Algunos objetan que es también un compromiso de reciprocidad. De acuerdo. Pero la cosa está en establecer hacia dónde ha de ir la respuesta del hombre.

Si Dios es la fuente del amor, entonces hay que darse cuenta de que una fuente tiende a expandirse, a difundirse, no a retener o «recuperar» sus aguas.

Dios no compite con el hombre en cuestión de amor.

Jesús no dijo: «Amadme, como yo os he amado», sino «amaos de la misma manera como yo os he amado y sigo amándoos».

Como si dijera: «Si me amáis de verdad, permitidme que actúe en vosotros, que realice mi voluntad. Mi deseo más intenso es llegar a vosotros, estar íntimamente unido a vosotros y, a través de vosotros, amar a los hombres, servirles, mostrarles respeto, colmarlos de ternura.

Tendréis la seguridad de estar verdaderamente llenos de mí cuando tengáis vuestro corazón completamente ocupado por los demás». Seguramente habrá ahora alguien que diga que ésta es una visión «horizontalista» de la religión.

En realidad, una contemplación e incluso una devoción que no se transforme en praxis de amor fraterno es de lo más horizontalista, de lo más humano, que se pueda imaginar.

Solamente la caridad con el prójimo (el amor de Dios que se difunde, que se prolonga, que «llega a su perfección»: 1 Jn 2, 5), salvaguarda la línea vertical.

Una comunidad-modelo

Una comunidad afortunada, la de Tesalónica.

Dispone de dos modelos a los que referirse, en los que inspirar su conducta. El modelo insustituible de Cristo. Pero también Pablo, cuya praxis puede ser imitada por todos, al estar directamente calcada sobre el evangelio.

De este modo aquella Iglesia se ha convertido, a su vez, en modelo para los demás creyentes. Por estos motivos esenciales:

-Ha acogido con gozo la palabra de Dios, a pesar de haber tenido que sostener numerosas pruebas por su fe.

-Se ha convertido. Y, después de haber vuelto decididamente la espalda a los ídolos para servir al Dios vivo, no ha querido tener ya nada que ver con los ídolos del pasado, o sea, con todo lo que, en la vida, va ocupando poco a poco un lugar cada vez mayor, hasta convertirse en un absoluto.

-En su horizonte brilla una viva esperanza del encuentro pleno con Cristo. Y la mirada se dirige hacia ese acontecimiento futuro, que ilumina y da un sentido al presente.

De esta forma la comunidad de Tesalónica es misionera, aunque sus miembros no se aparten del puesto que ocupan.

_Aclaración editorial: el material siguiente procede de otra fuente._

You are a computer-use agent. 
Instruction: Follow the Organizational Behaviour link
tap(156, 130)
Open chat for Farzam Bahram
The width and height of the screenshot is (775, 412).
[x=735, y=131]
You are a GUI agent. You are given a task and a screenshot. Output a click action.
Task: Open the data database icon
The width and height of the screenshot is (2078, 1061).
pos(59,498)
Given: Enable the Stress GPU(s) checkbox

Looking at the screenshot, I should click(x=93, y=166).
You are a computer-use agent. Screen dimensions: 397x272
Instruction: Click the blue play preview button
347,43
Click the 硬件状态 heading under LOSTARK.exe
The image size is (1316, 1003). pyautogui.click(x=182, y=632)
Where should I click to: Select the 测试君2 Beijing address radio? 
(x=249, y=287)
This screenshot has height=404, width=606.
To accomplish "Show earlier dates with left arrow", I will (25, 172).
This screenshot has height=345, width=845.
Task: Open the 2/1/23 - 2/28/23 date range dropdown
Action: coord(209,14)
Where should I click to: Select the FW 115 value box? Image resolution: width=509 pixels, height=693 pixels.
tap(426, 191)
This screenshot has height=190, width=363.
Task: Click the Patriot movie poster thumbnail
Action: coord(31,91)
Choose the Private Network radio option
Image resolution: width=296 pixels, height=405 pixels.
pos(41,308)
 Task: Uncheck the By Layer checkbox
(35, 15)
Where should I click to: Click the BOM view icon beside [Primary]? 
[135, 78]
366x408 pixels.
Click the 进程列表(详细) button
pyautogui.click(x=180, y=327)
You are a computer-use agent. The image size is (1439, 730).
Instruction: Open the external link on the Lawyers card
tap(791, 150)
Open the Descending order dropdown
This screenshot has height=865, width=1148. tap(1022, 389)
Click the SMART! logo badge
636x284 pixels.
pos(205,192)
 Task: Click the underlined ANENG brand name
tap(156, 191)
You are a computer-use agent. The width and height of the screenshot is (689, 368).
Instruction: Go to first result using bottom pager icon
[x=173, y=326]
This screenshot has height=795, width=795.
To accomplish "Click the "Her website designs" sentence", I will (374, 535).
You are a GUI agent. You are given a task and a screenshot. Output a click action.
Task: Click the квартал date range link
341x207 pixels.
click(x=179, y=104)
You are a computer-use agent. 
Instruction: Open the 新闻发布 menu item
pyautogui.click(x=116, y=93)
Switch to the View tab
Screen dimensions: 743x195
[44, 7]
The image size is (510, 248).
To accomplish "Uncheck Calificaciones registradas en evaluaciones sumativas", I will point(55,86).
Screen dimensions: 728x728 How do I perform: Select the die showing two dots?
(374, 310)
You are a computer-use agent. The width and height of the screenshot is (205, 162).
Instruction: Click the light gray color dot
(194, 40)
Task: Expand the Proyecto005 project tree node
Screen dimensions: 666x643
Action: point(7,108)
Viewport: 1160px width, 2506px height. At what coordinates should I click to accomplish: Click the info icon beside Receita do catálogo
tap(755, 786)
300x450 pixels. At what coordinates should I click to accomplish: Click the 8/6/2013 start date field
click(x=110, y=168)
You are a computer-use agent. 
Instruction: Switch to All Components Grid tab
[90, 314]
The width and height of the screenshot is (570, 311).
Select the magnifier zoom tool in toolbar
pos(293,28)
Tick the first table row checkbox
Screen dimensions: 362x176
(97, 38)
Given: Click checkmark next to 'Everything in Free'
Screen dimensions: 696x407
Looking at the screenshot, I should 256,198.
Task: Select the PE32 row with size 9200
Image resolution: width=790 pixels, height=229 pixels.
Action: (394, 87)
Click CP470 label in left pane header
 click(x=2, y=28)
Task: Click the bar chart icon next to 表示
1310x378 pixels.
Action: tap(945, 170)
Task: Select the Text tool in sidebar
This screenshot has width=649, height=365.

En efecto, su mismo estilo de vida se convierte en un kerygma, en un anuncio para todos.

«Desde vuestra comunidad la palabra del Señor ha resonado... en todas partes».

Pablo nos informa de que la Iglesia de Tesalónica, «que está en Dios Padre y en el Señor Jesucristo», hace que se hable de ella mucho más allá de las fronteras de aquella región.

Podríamos comentar: finalmente, una comunidad que logra que se hable de ella, no por sus divisiones, por sus polémicas internas, por sus «firmes tomas de posición», por sus retos lanzados a diestro y a siniestro, sino por su creer-esperar-amar.

Y habría que añadir: esos cristianos hacen hablar de ellos porque evitan hablar de sí mismos, proclamar sus propias empresas, creerse superiores a los demás, jactarse de su ortodoxia, afirmarse «contra» alguien.

Surge espontánea, en este punto, una pregunta: «¿Pero qué es lo que hacían aquellos tipos de extraordinario?».

Y podríamos dar esta respuesta: «Nada excepcional. Sólo que, después de haberse hechos seguidores de Cristo, lo fueron hasta el fondo».

Deberíamos recordar con más frecuencia a Tesalónica, donde hay una comunidad que se limita a «contar» su propia fe.